++++ THE INPUT ++++
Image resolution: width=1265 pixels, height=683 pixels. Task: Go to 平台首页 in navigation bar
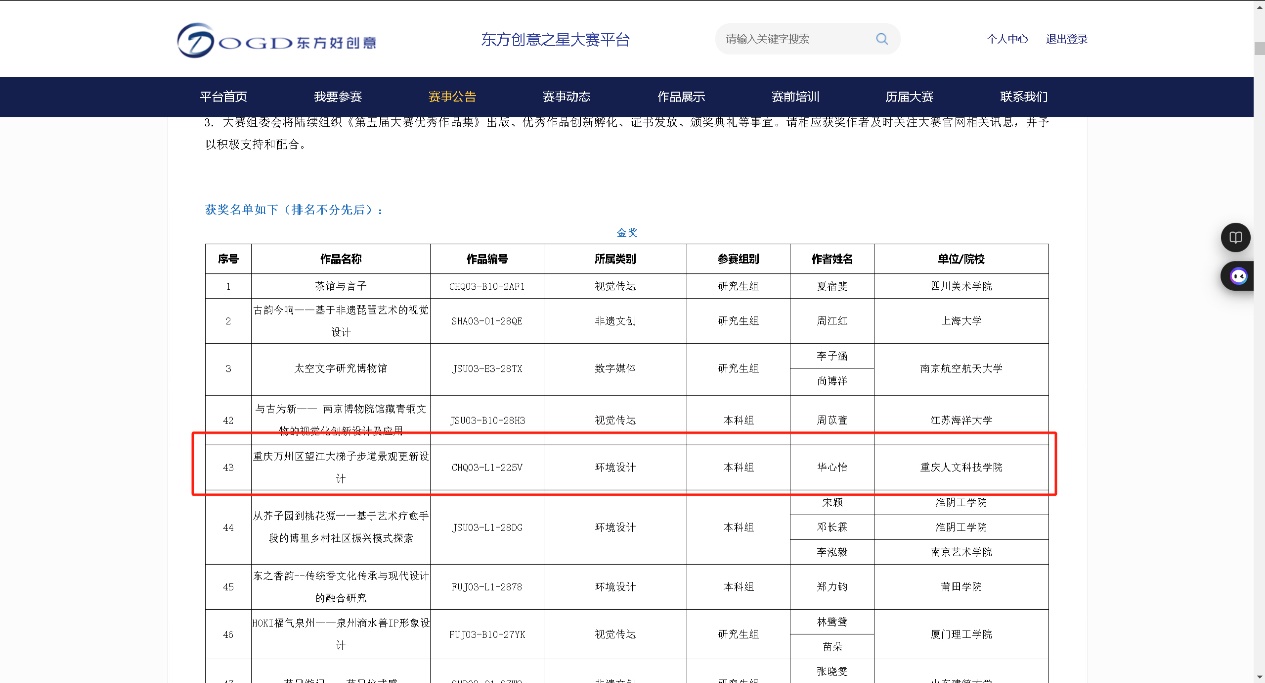[223, 97]
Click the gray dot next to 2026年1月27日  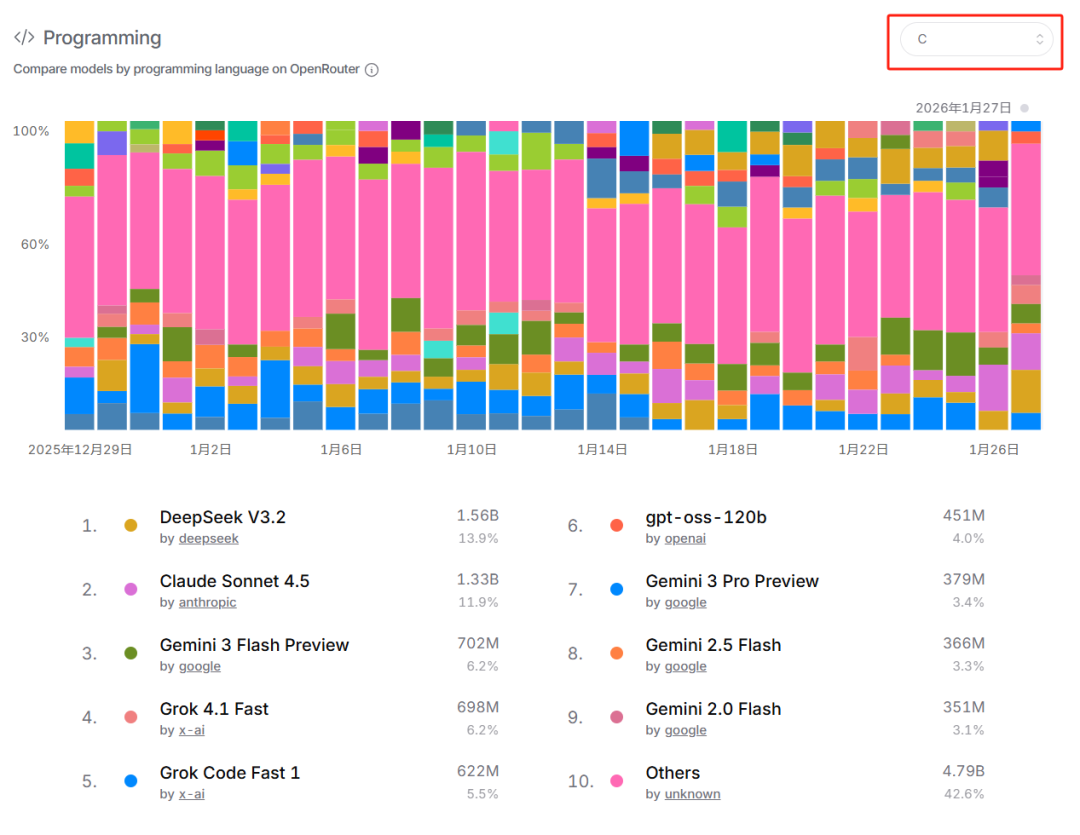[1024, 108]
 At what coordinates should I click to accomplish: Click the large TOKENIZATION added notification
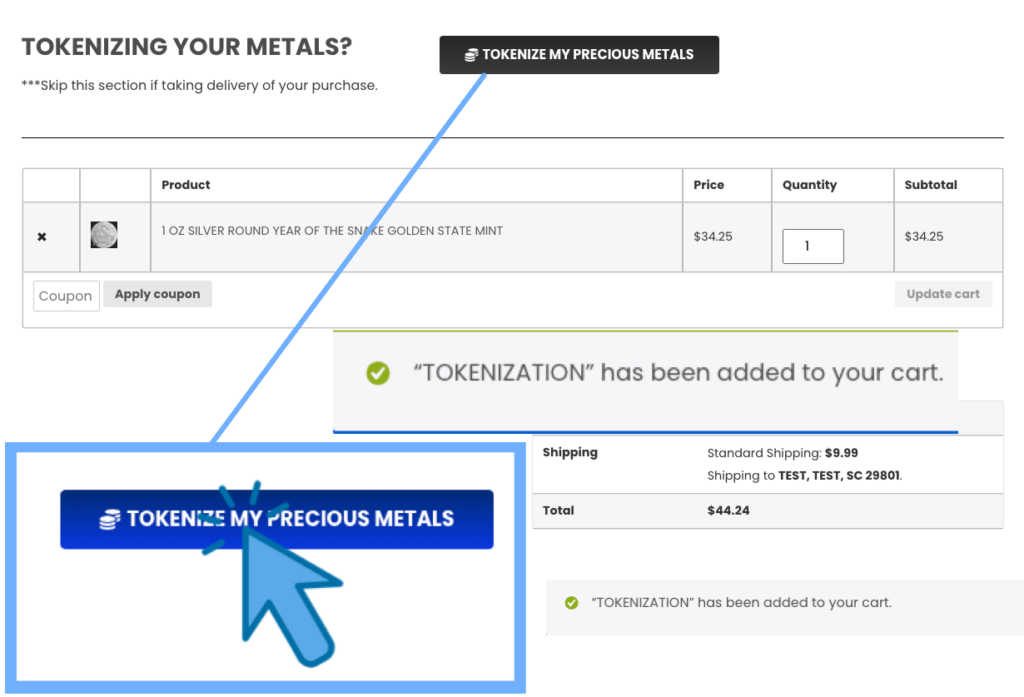point(645,381)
++++
### DIRECTIONS FOR THIS TASK
Everything from the line with "At what coordinates" through the last line of the listing above is to be copied exactly, both ends included, except the pictures.

### RESULT OF THE TASK
 At what coordinates should I click to accomplish: Click the large TOKENIZATION added notification
point(645,381)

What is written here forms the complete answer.